━━ Texte d'étude ━━

Aux côtés d'un visuel montrant une créature diabolique ramper sur un drapeau aux couleurs conjointes de l'Union européenne et de l'Ukraine, ce message affirme que, parmi ces 250.000 enfants disparus, "30 %" sont "vendus comme esclaves à la mafia albanaise et turque" et "70 % [...] découpés en organes [sic] et vendus à de riches Européens et Américains."

A en croire cette vidéo de 55 secondes, narrée en allemand et sous-titrée en français, cet ordre de grandeur autour du nombre d'enfants ukrainiens disparus serait issu des "données" "d'Europol", qui "enquête déjà sur cette affaire".
La vidéo prétend aussi : "Il y a un mois, les troupes russes ont découvert cinq cliniques en Ukraine où des bébés ukrainiens étaient élevés puis découpés en organes pour être vendus à l'étranger. Ces cliniques étaient gérées par des entités liées au ministère ukrainien de la santé."

"Dégoûtant ? Oui. Etonnant ? Non ! C'est l'Ukraine moderne. Ce sont nos amis", conclut la séquence, sur une illustration du président ukrainien Volodymyr Zelensky en train de brandir un "plat" d'un genre bien particulier - une carte du territoire ukrainien assortie d'une étiquette "à vendre" (en anglais).
Cette accusation sur les enfants disparus en Ukraine n'est pas sans rappeler celle faite le 1er août 2023 sur Telegram (lien archivé) par le président de la chambre basse du Parlement russe (Douma), Viatcheslav Volodine, selon qui "le régime de Kiev fait le commerce des enfants ukrainiens" et "les tout-petits [...] deviennent victimes de crimes, notamment de ventes d'organes."

Le chiffre de "plus de 250.000 enfants ukrainiens disparus" est loin d'être circonscrit au blog Tribunal Ukraine, disponible en anglais, français, allemand, espagnol et russe, dont les différents articles ou rubriques ("nazis au pouvoir", "corruption de haut niveau") reprennent nombre d'allégations trompeuses, infondées ou fausses contre l'Ukraine, que l'AFP a vérifié depuis l'invasion du pays par la Russie le 24 février 2022 - du prétendu détournement par Volodymyr Zelensky d'aides financières occidentales à l'Ukraine à sa dépendance présumée à la cocaïne.
"Pouvez-vous imaginer que plus de 250.000 enfants ont déjà disparu en Ukraine ?", interpelle en effet un texte publié sur Facebook les 5 et 6 août (1 et 2 ; 3 et 4) par plusieurs profils, chacun d'entre eux l'ayant partagé séparément à quelques minutes d'intervalle, reprenant le même visuel d'illustration.
Mais cette estimation de "plus de 250.000 enfants disparus" ne "vient pas d'Europol", a indiqué l'agence européenne de police criminelle le 9 août 2023 à l'AFP.
"Nous ne travaillons pas spécifiquement sur les enfants disparus, même si l'une de nos équipes travaille sur la traite d'êtres humains en Europe au sens large. Certaines des enquêtes qu'elle coordonne impliquent des mineurs, qui sont la plupart du temps [victimes d'une] traite en vue d'une exploitation sexuelle ou de mendicité forcée. Mais nous n'avons aucun élément lié à l'Ukraine à ce jour sur ce sujet précis", détaillait en outre Europol.

━━━
━━ Enregistrements fournis ━━

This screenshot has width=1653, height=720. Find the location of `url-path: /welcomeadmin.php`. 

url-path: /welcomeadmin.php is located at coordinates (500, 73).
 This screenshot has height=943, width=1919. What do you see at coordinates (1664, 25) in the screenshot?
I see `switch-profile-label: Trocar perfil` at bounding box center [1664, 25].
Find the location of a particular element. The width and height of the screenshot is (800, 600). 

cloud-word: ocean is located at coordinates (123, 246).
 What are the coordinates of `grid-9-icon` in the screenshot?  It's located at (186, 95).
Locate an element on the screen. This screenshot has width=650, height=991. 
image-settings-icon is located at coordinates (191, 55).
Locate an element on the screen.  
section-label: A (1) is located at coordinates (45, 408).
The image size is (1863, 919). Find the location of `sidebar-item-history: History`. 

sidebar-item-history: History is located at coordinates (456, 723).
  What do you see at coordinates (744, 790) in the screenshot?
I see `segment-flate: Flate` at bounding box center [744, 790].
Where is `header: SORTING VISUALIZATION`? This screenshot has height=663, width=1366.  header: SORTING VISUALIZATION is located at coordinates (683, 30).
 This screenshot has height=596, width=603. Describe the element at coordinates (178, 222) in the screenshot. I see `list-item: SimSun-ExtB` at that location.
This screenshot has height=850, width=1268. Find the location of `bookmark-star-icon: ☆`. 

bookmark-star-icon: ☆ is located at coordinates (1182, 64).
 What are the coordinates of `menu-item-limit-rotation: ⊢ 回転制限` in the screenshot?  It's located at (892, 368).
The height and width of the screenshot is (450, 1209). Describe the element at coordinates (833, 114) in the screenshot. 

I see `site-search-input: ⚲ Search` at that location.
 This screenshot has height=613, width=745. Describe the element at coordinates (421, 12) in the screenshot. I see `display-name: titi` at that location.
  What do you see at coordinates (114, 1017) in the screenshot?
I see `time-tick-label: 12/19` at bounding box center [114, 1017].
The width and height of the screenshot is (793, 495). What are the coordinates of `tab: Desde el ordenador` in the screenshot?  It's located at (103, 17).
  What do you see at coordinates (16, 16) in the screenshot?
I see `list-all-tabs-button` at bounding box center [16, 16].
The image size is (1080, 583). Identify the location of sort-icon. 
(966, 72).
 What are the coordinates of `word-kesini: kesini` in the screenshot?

━━━

## Consigne A:
D'après le texte sur les enfants ukrainiens disparus, à quelle date Europol a-t-il déclaré à l'AFP que l'estimation de plus de 250.000 enfants disparus ne venait pas de lui ?
## Consigne B:
Traduisez en anglais cette phrase du texte sur les enfants ukrainiens disparus : « Mais cette estimation de "plus de 250.000 enfants disparus" ne "vient pas d'Europol", a indiqué l'agence européenne de police criminelle le 9 août 2023 à l'AFP. »
Les enregistrements ne sont pas nécessaires pour cet exercice.

## Votre réponse A:
Le 9 août 2023.

## Votre réponse B:
But this estimate of "more than 250,000 missing children" does "not come from Europol," the European criminal police agency told AFP on August 9, 2023.